Viettel Digital & the Blockchain Economy - Training Day Recap
On 20 September 2025, Viettel Digital Services (VDS) hosted an intensive, full-day training program delivered by On-chain Academy that convened leadership from VDS. The session was designed to move beyond headlines and hype: to translate the structural logic of the on-chain shift into concrete strategic choices, operational readiness, and immediate pilot opportunities for a large national technology group.
Below is a concise, structured recap of the day — what we taught, who taught it, and what the cohort took away.

1) Overview — purpose, design and strategic thesis
On-chain Academy’s mission for VDS.
On-chain Academy acted as a strategic partner for top-tier corporations like Viettel, with a clear mandate: help leadership understand how value migrates when economic activity becomes native to blockchains, and help them prepare the people, tech and governance capabilities to play that new game. The training focused on practical readiness — not only explaining technology, but pointing to what corporate teams must change in order to capture first-mover advantages.
A blended, pragmatic curriculum.
The day was deliberately structured as a hybrid of three modalities: compact theory (to set frameworks and guardrails), hands-on labs (so participants could experience wallets, token flows and a live on-chain demo), and facilitated roundtables (to test ideas against business reality). That combination created a learning loop: concept → demo → discussion → strategic implication.
Why this matters for Vietnam’s corporate ecosystem.
The working hypothesis presented and debated throughout the day: large, trusted incumbents (Telcos, banks, conglomerates) are uniquely positioned to lead the first wave of on-chain adoption — and their early movements will in turn create pathways for SMEs across sectors to adopt on-chain models. For Viettel, the session underscored that leadership requires deliberate choices (product roadmaps, regulatory engagement, and strategic partnerships), not opportunistic experiments.

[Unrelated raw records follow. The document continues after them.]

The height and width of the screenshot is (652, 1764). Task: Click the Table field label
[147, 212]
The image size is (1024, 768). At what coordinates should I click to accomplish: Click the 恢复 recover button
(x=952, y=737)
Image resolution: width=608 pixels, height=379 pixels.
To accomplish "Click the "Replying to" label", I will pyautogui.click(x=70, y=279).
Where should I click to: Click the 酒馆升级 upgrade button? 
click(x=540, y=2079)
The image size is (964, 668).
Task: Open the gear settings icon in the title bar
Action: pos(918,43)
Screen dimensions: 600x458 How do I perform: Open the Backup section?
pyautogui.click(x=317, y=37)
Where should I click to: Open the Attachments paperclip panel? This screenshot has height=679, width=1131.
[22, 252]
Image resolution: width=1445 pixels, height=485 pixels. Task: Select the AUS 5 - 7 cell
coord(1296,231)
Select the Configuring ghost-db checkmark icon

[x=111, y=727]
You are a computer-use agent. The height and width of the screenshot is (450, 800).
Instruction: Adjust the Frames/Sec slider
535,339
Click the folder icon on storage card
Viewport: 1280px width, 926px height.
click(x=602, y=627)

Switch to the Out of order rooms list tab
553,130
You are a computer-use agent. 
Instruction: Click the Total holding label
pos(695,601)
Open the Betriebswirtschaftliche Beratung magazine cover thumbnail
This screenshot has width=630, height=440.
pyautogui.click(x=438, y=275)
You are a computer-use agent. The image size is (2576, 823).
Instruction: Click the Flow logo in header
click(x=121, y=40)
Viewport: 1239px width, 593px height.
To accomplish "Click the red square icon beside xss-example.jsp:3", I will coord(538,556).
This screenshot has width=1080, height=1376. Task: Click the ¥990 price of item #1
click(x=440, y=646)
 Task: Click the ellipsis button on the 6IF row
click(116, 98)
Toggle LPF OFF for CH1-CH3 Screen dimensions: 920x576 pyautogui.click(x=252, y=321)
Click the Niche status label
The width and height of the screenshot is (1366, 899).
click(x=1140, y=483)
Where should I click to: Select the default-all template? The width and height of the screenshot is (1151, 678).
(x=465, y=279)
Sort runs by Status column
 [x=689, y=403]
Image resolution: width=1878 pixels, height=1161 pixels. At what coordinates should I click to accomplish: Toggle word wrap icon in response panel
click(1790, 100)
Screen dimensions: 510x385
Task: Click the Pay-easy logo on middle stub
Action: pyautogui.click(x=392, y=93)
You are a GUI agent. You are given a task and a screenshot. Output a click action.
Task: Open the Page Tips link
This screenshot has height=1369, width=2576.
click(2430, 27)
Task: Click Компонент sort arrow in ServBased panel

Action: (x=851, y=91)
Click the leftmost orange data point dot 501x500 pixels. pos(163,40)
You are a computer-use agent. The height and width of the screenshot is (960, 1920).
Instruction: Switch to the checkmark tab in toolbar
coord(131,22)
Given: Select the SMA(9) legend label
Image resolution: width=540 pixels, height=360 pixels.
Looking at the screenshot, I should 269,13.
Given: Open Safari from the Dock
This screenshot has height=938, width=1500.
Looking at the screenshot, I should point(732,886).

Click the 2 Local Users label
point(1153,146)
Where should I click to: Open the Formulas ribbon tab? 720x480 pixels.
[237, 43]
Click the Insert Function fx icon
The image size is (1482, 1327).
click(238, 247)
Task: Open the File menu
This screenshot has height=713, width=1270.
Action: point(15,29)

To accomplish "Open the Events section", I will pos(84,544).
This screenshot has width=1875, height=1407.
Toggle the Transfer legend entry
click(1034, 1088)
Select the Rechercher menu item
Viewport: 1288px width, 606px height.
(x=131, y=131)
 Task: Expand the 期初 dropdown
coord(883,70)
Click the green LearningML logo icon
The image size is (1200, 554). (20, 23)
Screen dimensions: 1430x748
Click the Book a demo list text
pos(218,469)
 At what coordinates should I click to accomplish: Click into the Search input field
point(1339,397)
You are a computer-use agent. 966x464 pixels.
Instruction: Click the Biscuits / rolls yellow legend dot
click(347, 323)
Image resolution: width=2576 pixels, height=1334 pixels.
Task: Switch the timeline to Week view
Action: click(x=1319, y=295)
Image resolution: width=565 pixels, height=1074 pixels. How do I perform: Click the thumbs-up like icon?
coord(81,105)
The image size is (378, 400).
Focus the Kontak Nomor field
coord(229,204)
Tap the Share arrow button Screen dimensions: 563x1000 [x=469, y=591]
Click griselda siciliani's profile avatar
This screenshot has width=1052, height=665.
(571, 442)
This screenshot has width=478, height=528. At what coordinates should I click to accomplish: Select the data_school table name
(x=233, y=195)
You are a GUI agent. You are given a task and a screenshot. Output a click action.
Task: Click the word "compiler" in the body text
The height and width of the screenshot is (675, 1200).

2) Instructors & the high-value insight each brought
The program combined deep technical credibility with regional market experience and stablecoin / payments expertise. Each instructor contributed a distinct, action-oriented perspective:
Dr. Tony Tran — Co-Founder & Research Director, On-chain Academy
With more than eight years in blockchain and multiple Web3 projects, Dr. Tony led the training narrative. He framed the “why” and “how” of the on-chain transition: mapping the philosophical and economic differences between online vs on-chain models, explaining the core on-chain values, and translating those into strategic implications for enterprise architecture, product design and go-to-market. Tony’s dual lens — technical and economic — helped participants see both the constraints and the realistic levers enterprises can pull.Mrs. Vanny Ha — Global Partnership Lead, Kaia Foundation
Mrs. Vanny has provided comparative market intelligence, especially the parallels and contrasts between Vietnam and South Korea. Drawing on field experience in Japan and Korea, Vanny illustrated regulatory sequencing, sandbox practices, and how regional alliances (private + public) accelerate practical pilots. Her examples made the case that policy and industry coordination are as important as technical capability.Mrs. Quynh Le — Regional Expansion Lead APAC, Tether
Mrs. Quynh Le energized the classroom with a deep dive on stablecoins: market scale, operational models, reserve practices and high-value use cases (remittances, treasury liquidity, cross-border merchant settlement, etc.). Her presentation clarified why regulated, well-engineered stablecoins are not just speculative vehicles but practical rails for near-instant, low-cost settlement — a point that resonated strongly for Telco treasury and payments teams.Mr. Khoa Nguyen — Co-founder, FAM3 (Host & Moderator)
Khoa’s role was catalytic. Acting as the connective tissue among lectures, labs and discussions, he kept technical explanations accessible and ensured audience questions pushed toward operational decisions. His facilitation maintained momentum and produced practical outcomes from otherwise abstract debates.
3) Outcomes, sentiment and strategic momentum
High comprehension and alignment.
After the training, 86% of participants gained a clear understanding of the essence of the On-chain Economy shift, while 90% were able to grasp the differences between the On-chain Economy and the Online Economy in terms of philosophy and operating models. 95% of participants agreed that the case study from the training helped them connect it with the potential of the Vietnamese market. These results reinforced the role of education in raising basic understanding of the on-chain economy & blockchain technology. More importantly, the majority concurred that capturing an early on-chain user base is a strategic advantage that could be leveraged to scale broader digital economy plays across Vietnam.

A catalytic closing discussion.
The day concluded with an insightful panel discussion between instructors and the leader of VDS about the Opportunity Map for Viettel in the On-chain Economy. Framed by a shared vision of Vietnam rising on the global stage, the On-chain Economy was recognized as a historic opportunity for national champions like Viettel to compete on equal footing in the global arena.
The atmosphere at the close of the day was upbeat and purposeful: the cohort saw on-chain not as an abstract trend but as a strategic frontier where national champions like Viettel can exercise both responsibility and advantage. The training finished with a clear charge — to convert learning into pilot action, and pilots into platform capabilities that position Vietnam as an active participant in the global on-chain economy.